→ **What the task asks**
Look for "Chicken" in the records and copy every line that has it.

*** Listed entries ***

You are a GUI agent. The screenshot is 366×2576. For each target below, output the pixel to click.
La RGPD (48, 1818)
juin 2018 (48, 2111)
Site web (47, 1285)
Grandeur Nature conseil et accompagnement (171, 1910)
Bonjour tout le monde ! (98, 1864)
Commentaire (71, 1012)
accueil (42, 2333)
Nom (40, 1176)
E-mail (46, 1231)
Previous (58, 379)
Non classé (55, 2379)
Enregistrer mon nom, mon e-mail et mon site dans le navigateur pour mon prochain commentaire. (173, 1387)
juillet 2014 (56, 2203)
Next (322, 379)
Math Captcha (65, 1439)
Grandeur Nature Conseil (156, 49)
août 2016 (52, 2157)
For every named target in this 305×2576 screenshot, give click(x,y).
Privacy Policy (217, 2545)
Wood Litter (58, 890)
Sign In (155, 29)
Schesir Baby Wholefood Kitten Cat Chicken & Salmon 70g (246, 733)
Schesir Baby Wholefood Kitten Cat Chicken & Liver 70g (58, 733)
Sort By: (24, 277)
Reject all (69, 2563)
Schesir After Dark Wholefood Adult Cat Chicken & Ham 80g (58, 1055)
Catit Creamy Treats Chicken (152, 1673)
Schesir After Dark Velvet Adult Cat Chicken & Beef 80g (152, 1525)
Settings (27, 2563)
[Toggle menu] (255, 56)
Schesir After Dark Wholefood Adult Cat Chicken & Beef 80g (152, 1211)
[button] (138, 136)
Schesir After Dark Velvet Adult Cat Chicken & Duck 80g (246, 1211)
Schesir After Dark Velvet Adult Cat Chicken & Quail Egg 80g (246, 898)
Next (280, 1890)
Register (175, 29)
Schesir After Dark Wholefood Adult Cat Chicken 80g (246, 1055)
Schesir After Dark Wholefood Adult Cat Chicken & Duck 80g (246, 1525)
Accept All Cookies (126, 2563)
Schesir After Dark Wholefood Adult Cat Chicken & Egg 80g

*** End of Listed entries ***

→ **Output for this task**
Schesir Baby Wholefood Kitten Cat Chicken & Salmon 70g (246, 733)
Schesir Baby Wholefood Kitten Cat Chicken & Liver 70g (58, 733)
Schesir After Dark Wholefood Adult Cat Chicken & Ham 80g (58, 1055)
Catit Creamy Treats Chicken (152, 1673)
Schesir After Dark Velvet Adult Cat Chicken & Beef 80g (152, 1525)
Schesir After Dark Wholefood Adult Cat Chicken & Beef 80g (152, 1211)
Schesir After Dark Velvet Adult Cat Chicken & Duck 80g (246, 1211)
Schesir After Dark Velvet Adult Cat Chicken & Quail Egg 80g (246, 898)
Schesir After Dark Wholefood Adult Cat Chicken 80g (246, 1055)
Schesir After Dark Wholefood Adult Cat Chicken & Duck 80g (246, 1525)
Schesir After Dark Wholefood Adult Cat Chicken & Egg 80g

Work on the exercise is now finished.